What's the Story? I first tied the precursor to the Sprog in the mid 90's as a much larger frog pattern for largemouth bass. It quickly shrank in size to a fly suited for both bass and panfish.
What's it Good For? The Sprog catches panfish and small bass wherever they live. It has also caught its share of larger bass. A #6 Sprog is small enough to fit in the mouths of medium sized panfish and large enough to tempt healthy bass and is very effective for both.
How to Fish It: This fly tends to work best fished slowly and deliberately. I like to cast with some extra force, so the fly splats down on the water, usually near structure. Let it sit for a few seconds, then give it a twitch. Wait a few seconds then, if nothing eats, swim it forward 3 or 4 strips then pause again. At this point, either re-cast or swim it rapidly back towards you.
If you're covering lots of water or chasing aggressive fish, try fishing it with a series of long, steady strips. If the fly is tied with mono eyes, or has already caught a few fish, a steady strip will cause it to dive below the surface. When you pause, it will rise to the surface and sit low in the water. This is often when strikes occur.

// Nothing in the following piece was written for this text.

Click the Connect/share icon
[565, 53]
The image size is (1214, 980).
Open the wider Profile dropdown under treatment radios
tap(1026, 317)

When fishing moving water, I cast it near structure then let it dead drift downstream for a few seconds. Then I’ll give it a twitch, let it drift for a couple more seconds then swim it forward a couple feet. I’ll repeat the pattern until the fly is away from structure then pick it up and cast again.
Tying Options The Sprog can be tied with foam eyes or mono eyes. The foam eyes will help it to float better while the mono eyes will cause it to sit low in the water and dive just below the surface when stripped. A beat-up Sprog with mono eyes may even sink slightly. It’s easier to see on top but may get more bites when just below the surface
Color options are limited only by available foam colors. Marabou works great for the tail but lots of other tail options would be equally effective. Try different eyes to influence how the fly floats. Foam cylinder eyes will keep it floating high. Mono eyes will allow the fly to sit lower in the water and more readily dive when stripped. The width of the foam body also affects how it floats.

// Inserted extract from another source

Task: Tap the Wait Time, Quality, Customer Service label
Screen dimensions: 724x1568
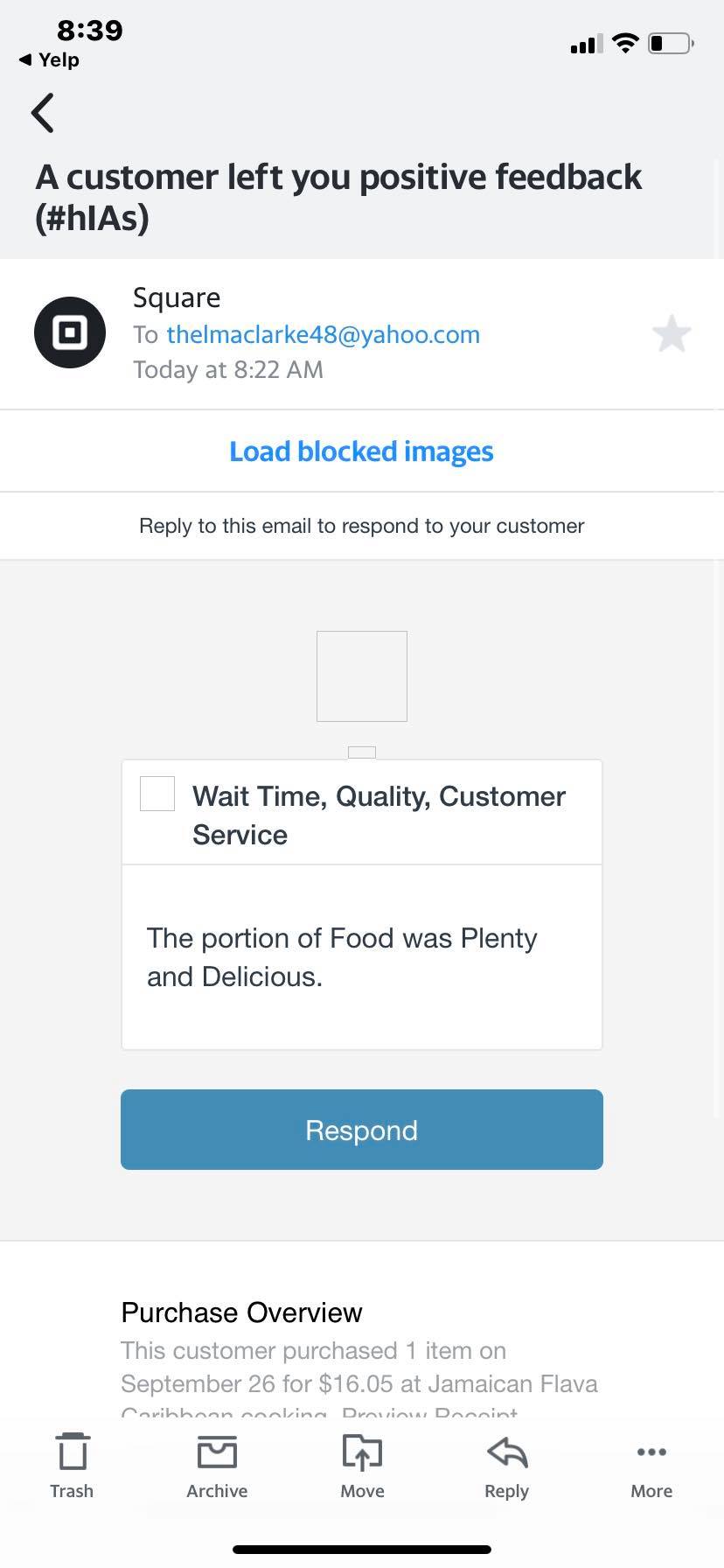Action: (379, 815)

Available on our Website: The materials needed to tie this fly are all available on our website. Click the links in the materials list below to purchase materials.
While most flies are tied back to front, this one is tied front to back.
Put the hook in your vise and start the thread just behind the hook eye. Lay down a thread base for the eyes and tie them in about 1/3 of the hook shank length behind the hook eye.
Wrap the thread back to the bend of the hook or a little beyond. Tie in a grizzly marabou feather for the tail directly on top of the hook shank. It should extend about 1 ¼ times the length of the hook beyond the tie-in point.
Wrap the thread forward to just behind the eyes. The space between the thread and the eyes should be about the same as the space from the eyes to the eye of the hook.
Cut a strip of 1/8” or 3 mm sheet foam a little over a quarter inch wide. Trim one end to a point.
Turn the fly upside down, with the hook point up. Tie the foam strip in on the point side of the hook, which will now be on top since the fly is upside down. The long end of the foam strip should extend past the hook eye. The initial thread wraps around the foam strip should be placed just in front of the point you cut with additional wraps binding the tapered end down to the hook shank.
Turn the fly back over and pull the foam strip to the front under the eye of the hook. Poke a hole in the center of the foam strip that will line up with the hook eye when the foam is folded back around the head. If your bodkin is small enough just put it through the eye of the hook and poke a hole through the center of the foam.
Stretch the foam up over the eye and push the eye through the hole you just created. Pull the foam back towards the bend creating a round head. Lock the foam in place with a few thread wraps.
Fold a full length Sili-Leg in half, forming a loop on one end. Fold the doubled leg around your thread, to form 4 legs, and slide it into place on the close side of the fly. Orienting the doubled over portion to the back will make the legs easier to control for the next steps.
Do the same thing on the far side. Then carefully wrap through the legs several times to lock them in place. Hold the looped legs to the back and keep the loose ones in front to make sure you are wrapping over the center of the legs.
Pull all the legs forward together and use a strip of double-sided Velcro, a twist tie or a piece of aluminum foil to bind them together and out of the way.
Pull the foam strip forward and wind your thread to the back of the hook, working around the legs and foam strip. Stop just in front of the marabou.
Lay the foam strip back down on the hook shank and bind it down.
Tie a whip finish, either with your hands or with an extended whip finish tool.
Trim the thread then cut the Sili-Leg loops to make 4 distinct legs on each side. You can leave the legs full length or trim them shorter. If you used foam cylinders for eyes trim them off even with the outside of the sheet foam head. Then cut the back of the foam strip to leave a piece about as long as the head extending out over the bend.
Apply head cement to the bare thread along the entire underside of the fly. Use your bodkin to put a drop on top of the fly in both of the foam folds as well.